NAET uses the term word allergy differently from medicine. Nambudripad claims that the central nervous system and associated sensory systems have the ability to detect the "electromagnetic signatures" of all molecules, with the central nervous system either reacting or not reacting to a particular substance. Reaction to a neutral substance is called a sensitivity. In medical science, the reaction may be so extreme as to be called an allergy. In NAET such reaction is said to manifest itself as an energy disturbance or blockage in the flow of life force qi along meridians. In stark contrast to the modern scientific understanding of allergies, Nambudripad characterizes an allergy as a condition caused by these "repulsive electromagnetic fields between an individual and the object (allergen)". Allergens may be any of a wide variety of substances, as well as more abstract notions such as emotions and colors. The cumulative effects of these energy disturbances are said to give rise to a variety of health disorders, with Nambudripad suggesting that "95 percent of human ailments arise from some sort of allergy". The theory of NAET proposes that these allergies can be eliminated by addressing the energy blockages through the use of acupuncture or acupressure. Some of these ideas and concepts are adopted from ancient Chinese medicine, which follows a different paradigm from that of modern medicine.

==Technique==
NAET practitioners use a form of applied kinesiology called Neuromuscular Sensitivity Testing (NST or NST-NAET) to diagnose allergies by comparing the strength of a muscle in the presence and absence of a suspected allergen, although they recommend Ig-E allergy testing with a physician as well. Practitioners will then aim to remove energy blockages by having the patient hold a glass bottle containing the allergen whilst acupressure or acupuncture techniques are employed. After treatment, patients rest 20 minutes while continuing to hold the jar containing the allergen, after which time the patient will again be tested for a sensitivity reaction using the muscle strength test. If the NAET practitioner determines the sensitivity has cleared, the patient is advised to avoid the substance for the following 25 hours or more. Patients are invited to return for retesting with NAET between 25 hours and 7 days after the treatment.
◇ ◇ ◇ ◇ ◇ ◇ ◇
» **EXERCISE GOAL**: Decide whether each statement agrees with the passage on NAET, answering yes or no and quoting the words that settle it. 1. NAET practitioners also recommend Ig-E allergy testing with a physician. 2. After treatment, patients rest 20 minutes after putting down the jar containing the allergen. 3. Nambudripad counts emotions and colors among possible allergens.

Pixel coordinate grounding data
◇ ◇ ◇ ◇ ◇ ◇ ◇
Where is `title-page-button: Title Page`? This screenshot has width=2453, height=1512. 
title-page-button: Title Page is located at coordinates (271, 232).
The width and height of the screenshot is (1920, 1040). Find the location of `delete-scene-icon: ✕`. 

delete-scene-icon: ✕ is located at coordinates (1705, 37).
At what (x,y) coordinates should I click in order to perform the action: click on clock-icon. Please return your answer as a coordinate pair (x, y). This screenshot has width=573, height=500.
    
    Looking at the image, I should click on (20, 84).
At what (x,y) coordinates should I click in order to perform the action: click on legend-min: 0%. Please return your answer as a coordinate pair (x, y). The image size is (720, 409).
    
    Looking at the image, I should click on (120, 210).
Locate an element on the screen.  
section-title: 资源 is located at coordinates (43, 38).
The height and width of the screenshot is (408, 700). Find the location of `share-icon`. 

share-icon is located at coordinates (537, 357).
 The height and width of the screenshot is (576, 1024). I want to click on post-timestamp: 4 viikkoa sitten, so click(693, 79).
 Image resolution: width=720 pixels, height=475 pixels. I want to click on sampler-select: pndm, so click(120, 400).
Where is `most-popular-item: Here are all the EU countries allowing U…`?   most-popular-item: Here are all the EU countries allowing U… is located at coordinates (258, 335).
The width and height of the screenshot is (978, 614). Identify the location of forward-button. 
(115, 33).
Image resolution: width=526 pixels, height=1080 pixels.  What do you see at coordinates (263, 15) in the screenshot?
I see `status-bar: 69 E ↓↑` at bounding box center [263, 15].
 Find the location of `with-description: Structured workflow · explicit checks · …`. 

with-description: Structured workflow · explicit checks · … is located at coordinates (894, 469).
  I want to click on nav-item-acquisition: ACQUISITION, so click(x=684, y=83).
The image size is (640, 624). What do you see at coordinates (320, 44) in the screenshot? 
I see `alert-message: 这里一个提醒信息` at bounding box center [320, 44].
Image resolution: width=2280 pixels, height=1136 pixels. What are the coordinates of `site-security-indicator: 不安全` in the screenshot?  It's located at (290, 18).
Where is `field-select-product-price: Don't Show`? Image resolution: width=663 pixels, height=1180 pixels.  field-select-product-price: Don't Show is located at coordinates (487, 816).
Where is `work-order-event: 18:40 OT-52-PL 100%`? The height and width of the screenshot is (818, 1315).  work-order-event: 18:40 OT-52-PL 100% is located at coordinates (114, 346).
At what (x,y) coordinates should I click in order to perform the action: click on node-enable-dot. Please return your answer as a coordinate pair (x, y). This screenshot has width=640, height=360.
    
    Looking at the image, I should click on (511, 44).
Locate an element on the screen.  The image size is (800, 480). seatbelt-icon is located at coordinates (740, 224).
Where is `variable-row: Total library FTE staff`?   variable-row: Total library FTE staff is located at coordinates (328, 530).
◇ ◇ ◇ ◇ ◇ ◇ ◇
» **EXPECTED ANSWER**:
1. Yes: "although they recommend Ig-E allergy testing with a physician as well"
2. No: "patients rest 20 minutes while continuing to hold the jar containing the allergen"
3. Yes: "as well as more abstract notions such as emotions and colors"